Response2 : We have left the abbreviation NT in the abstract because it is the first time the abbreviation is used and international readers may not be familiar with the acronym. 

Point 3: page 60 - you spend a significant time discussing the number of languages that are spoken within this reason and never come back to this point in the paper, what is the reason you have included this?    

Response 3: We have previously been asked to provide more background on the context. Amidst the other description, there are three sentences discussing the number of languages that are spoken in the NT because it demonstrates the cultural and linguistic diversity of the of the NT population – and we frequently refer to the diversity of the NT population throughout the rest of the article. Furthermore, the linguistic diversity of the NT population is something that many readers may not be aware of yet is critical to understanding some of the challenges of providing care to this population 

At line 452 we have added an additional strategy for non-Indigenous staff: 
“…training on communicating with people from culturally and linguistically diverse backgrounds,”

Point 4: page 131- a space is required between the words so this    

Response 4: Fixed. 


Point 5: page 489 - you can use NT here and remove the full words      

Response 5: Changed to NT line 429. 

Round 2

Reviewer 3 Report

Thankyou for your explanation regarding the paper structure. Whilst I stand by my previous suggestions to help improve its flow and impact, I understand this is not viable for you, given conflicting views from previous reviewers and editor recommendations.

 

Other points are satisfactorily addressed.

This manuscript is a resubmission of an earlier submission. The following is a list of the peer review reports and author responses from that submission.


Round 1

Reviewer 1 Report

Interesting and informative work, it would be worthwhile to condense in tables or figures the data relating to the different percentages of health personnel between NT and Australia, highlighting the data on "indigenous" professionals.
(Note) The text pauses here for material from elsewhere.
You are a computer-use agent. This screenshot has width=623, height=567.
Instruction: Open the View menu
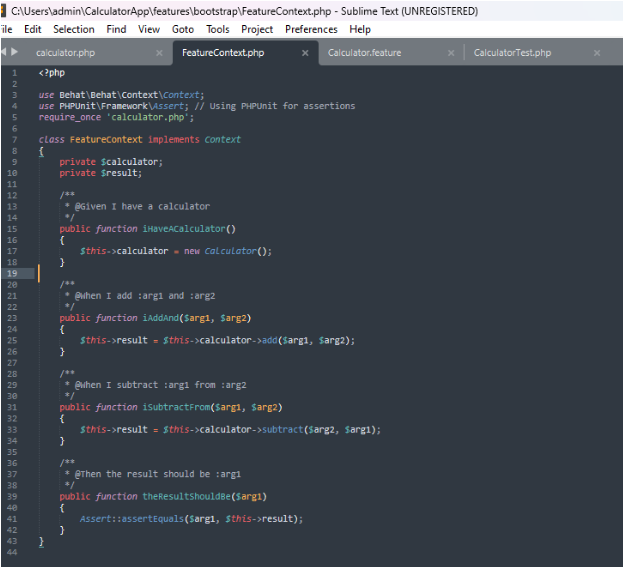[x=149, y=30]
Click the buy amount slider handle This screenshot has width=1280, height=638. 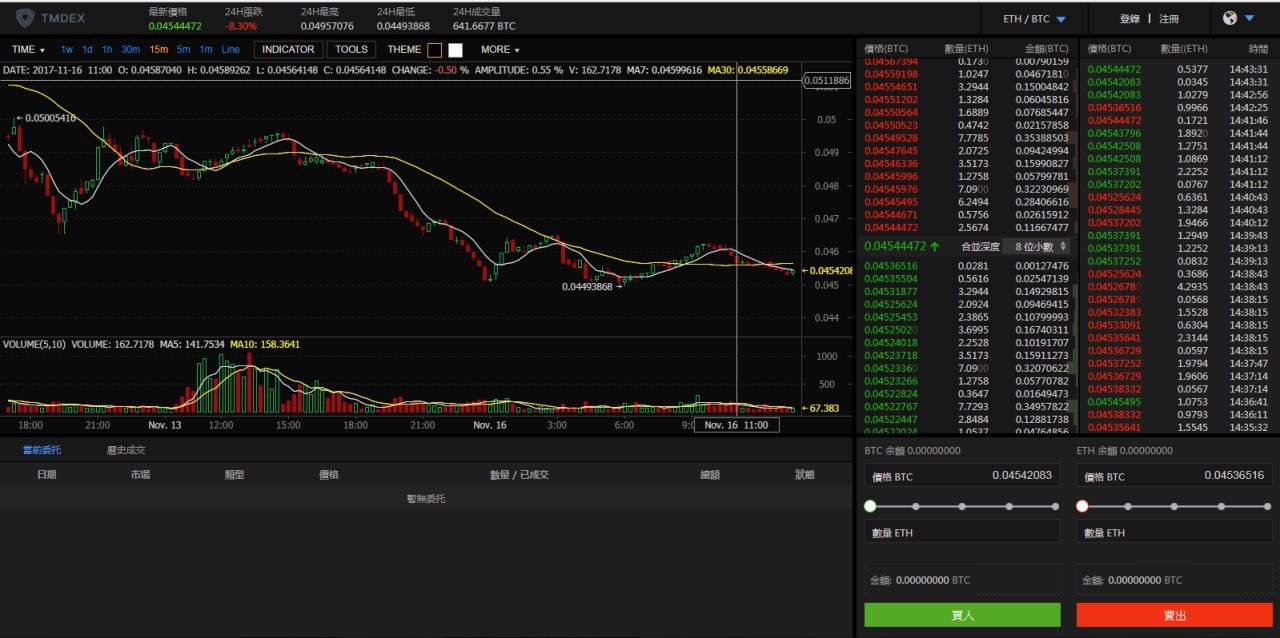pyautogui.click(x=870, y=506)
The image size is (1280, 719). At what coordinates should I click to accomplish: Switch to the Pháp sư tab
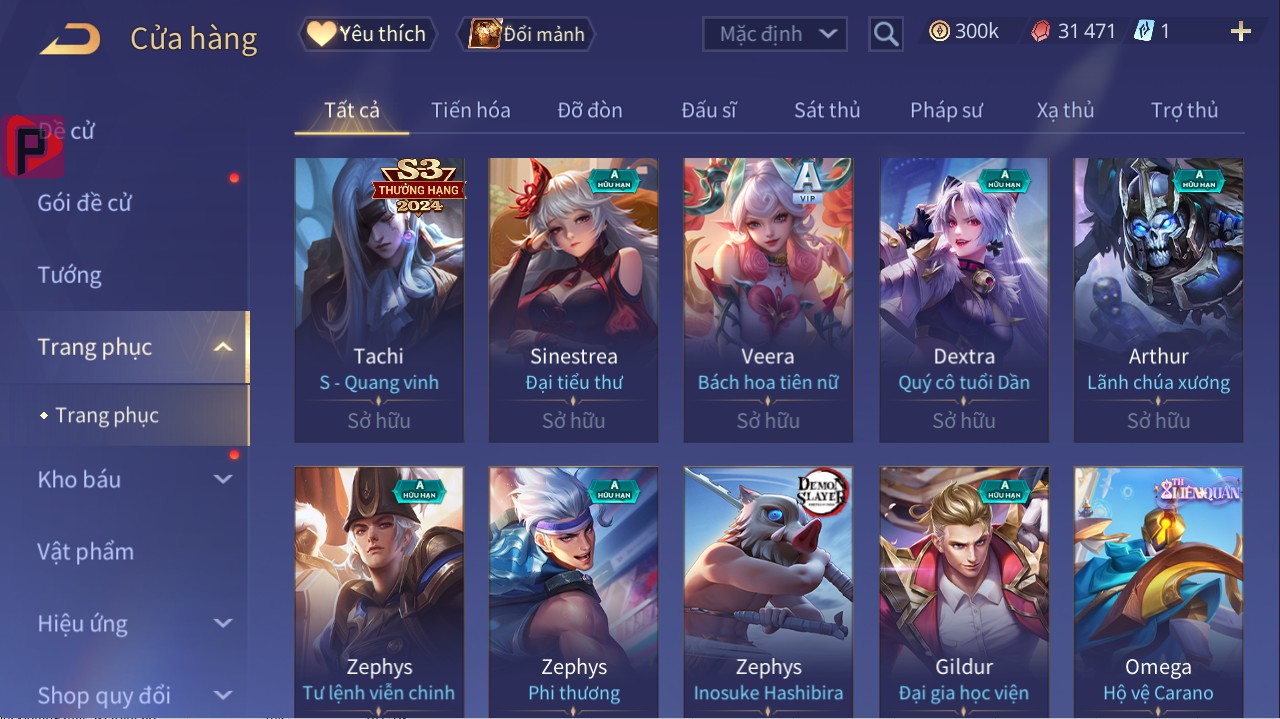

Is the high staff turnover related to economic aspects? Are there any indications as to why the reduction of "indigenous" health workers took place? I would suggest putting a few sentences in the discussion about this.

line 47 60% + 30% = 90% where does the remaining 10% live? The sentence is unclear. lines 66 and 68 the percentages seem contradictory

line 123-126 The sentence appears out of context: it is not clear what relevance this particular structure has with respect to the research data. It would be better to remove it or relocate it where more appropriate

Reviewer 2 Report

Thanks for the interesting paper. This overview of the cancer treatment services in the Northern Territory (NA) of Australia provides the developments from screening to cancer treatment and support for cure or palliation, which is not only relevant to the NA/Australia but also for other countries with substantial rural or remote populations or with similar histories of colonization and marginalization of the Indigenous population. It is also useful for readers to appreciate the great variations due to location/remoteness or ethnicity (indigenous or not in this case) in a developed country.

This paper focuses on the cancer treatment services at system level. I wonder if the authors can briefly describe the impact of the COVID-19 on the services. In many cases, ethnic people or people living in remote areas are most impacted - their treatment may be delayed due to shortage of staff and the public health measures in place such as restrictions. In addition, the vaccination rate may be low for the indigenous population which will exacerbate their conditions if infected. It may be too early to describe it in which case it is ok not to describe it. 

Line 413, "of' is missing. 

Reviewer 3 Report

This paper is purely descriptive. It is a comprehensive overview of cancer services and policy in the Northern Territory over recent years, which may be of interest to those interested in a description of what that’s happened and reported Policy responses. While it has sourced and extracted from reports, there is no evidence of research in the meaning of academic research as critical analysis, consideration of relevant theoretical frameworks,  and new knowledge that would make it suitable for peer review publication.